Nay, these Flobots spend the majority of Fight With Tools railing against the social and political ills of the world in a sparse style reminiscent of Cake, sans the quirk. Viola player MacKenzie Roberts lays down some dramatic string work, which only serves to underscore the campus-lecture atmosphere that Flobots’ serious beats and lyrics suggest. I feel like I should be wearing extremely tight pants, sipping a Jamba Juice, and holding some kind of Animal Liberation Front pamphlet while I listen to this.

Flobots’ big hit is “Handlebars”, which is three-and-a-half minutes of obnoxious boasting from a disjointed man-child who sounds like he’s trying to impress a bunch of third graders. At times, he sounds like a third grader himself: “I can tie a knot in a cherry stem / I can tell you about Leif Erikson / I know all the words to De Colores / and I’m proud to be an American”). I feel like parts of this song may have been lifted from a rap Raven Simone did back when she was just a sassy half pint on The Cosby Show. No way a full-grown man could consciously create something this irritating.

At one point in “Handlebars”, the narrator boasts that he and his friend made a comic book. Hey guy, guess what? I made a bunch of comic books with my friend Josh when we were kids. It was a series called Goggle Guy. We made about 10 different issues and actually sold some of them. Call me when you and your buddy pop out issue number two, which will hopefully happen sometime before you “end the planet in a holocaust” as you threaten toward the end of your little brag session.

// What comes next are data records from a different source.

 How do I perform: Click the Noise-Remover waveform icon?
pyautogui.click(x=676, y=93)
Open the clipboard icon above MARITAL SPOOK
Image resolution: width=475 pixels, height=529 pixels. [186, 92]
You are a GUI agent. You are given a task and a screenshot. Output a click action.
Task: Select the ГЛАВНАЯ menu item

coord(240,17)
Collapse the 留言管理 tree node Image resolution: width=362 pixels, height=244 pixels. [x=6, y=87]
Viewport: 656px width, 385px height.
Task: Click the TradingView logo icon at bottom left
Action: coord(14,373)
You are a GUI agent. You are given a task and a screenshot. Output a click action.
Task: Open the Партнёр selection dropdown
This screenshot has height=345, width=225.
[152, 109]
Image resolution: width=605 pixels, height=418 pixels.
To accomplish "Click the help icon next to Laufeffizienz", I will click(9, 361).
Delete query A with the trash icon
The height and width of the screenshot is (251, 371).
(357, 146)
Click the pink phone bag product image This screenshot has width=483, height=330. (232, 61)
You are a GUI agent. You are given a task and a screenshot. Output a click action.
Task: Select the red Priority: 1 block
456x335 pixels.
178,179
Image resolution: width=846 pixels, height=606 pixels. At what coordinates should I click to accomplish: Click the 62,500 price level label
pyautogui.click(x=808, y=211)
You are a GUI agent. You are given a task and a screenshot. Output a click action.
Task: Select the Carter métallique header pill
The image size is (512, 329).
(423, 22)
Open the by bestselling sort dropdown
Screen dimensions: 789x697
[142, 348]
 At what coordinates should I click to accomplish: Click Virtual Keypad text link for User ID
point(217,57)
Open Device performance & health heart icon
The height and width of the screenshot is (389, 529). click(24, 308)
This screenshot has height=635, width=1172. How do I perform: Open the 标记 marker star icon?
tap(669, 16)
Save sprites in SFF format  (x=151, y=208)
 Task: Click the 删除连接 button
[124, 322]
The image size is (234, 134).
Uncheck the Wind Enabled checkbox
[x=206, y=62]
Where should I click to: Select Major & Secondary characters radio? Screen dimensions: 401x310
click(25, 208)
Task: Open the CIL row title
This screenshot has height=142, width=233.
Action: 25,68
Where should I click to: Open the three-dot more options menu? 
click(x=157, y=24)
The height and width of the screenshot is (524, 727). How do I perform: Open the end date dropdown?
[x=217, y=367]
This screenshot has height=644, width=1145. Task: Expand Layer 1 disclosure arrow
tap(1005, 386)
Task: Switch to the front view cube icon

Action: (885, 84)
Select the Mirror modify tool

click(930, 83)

In general, the “let’s mobilize and change the world” attitude that Flobots offer on Fight With Tools gets old pretty fast. This is because the Colorado rappers insist on serving their dinner fairly straight up, with no tasty garnish or dynamic subterfuge. Rage Against the Machine attained massive popularity because they laced their socio-political messages with sick, unhinged funk metal riffs that were a sheer joy for baggy-pantsed teens to mosh around to. Sure, a lot of those kids probably missed the point, but those who didn’t also enjoyed themselves and didn’t feel like they were being shamed into action.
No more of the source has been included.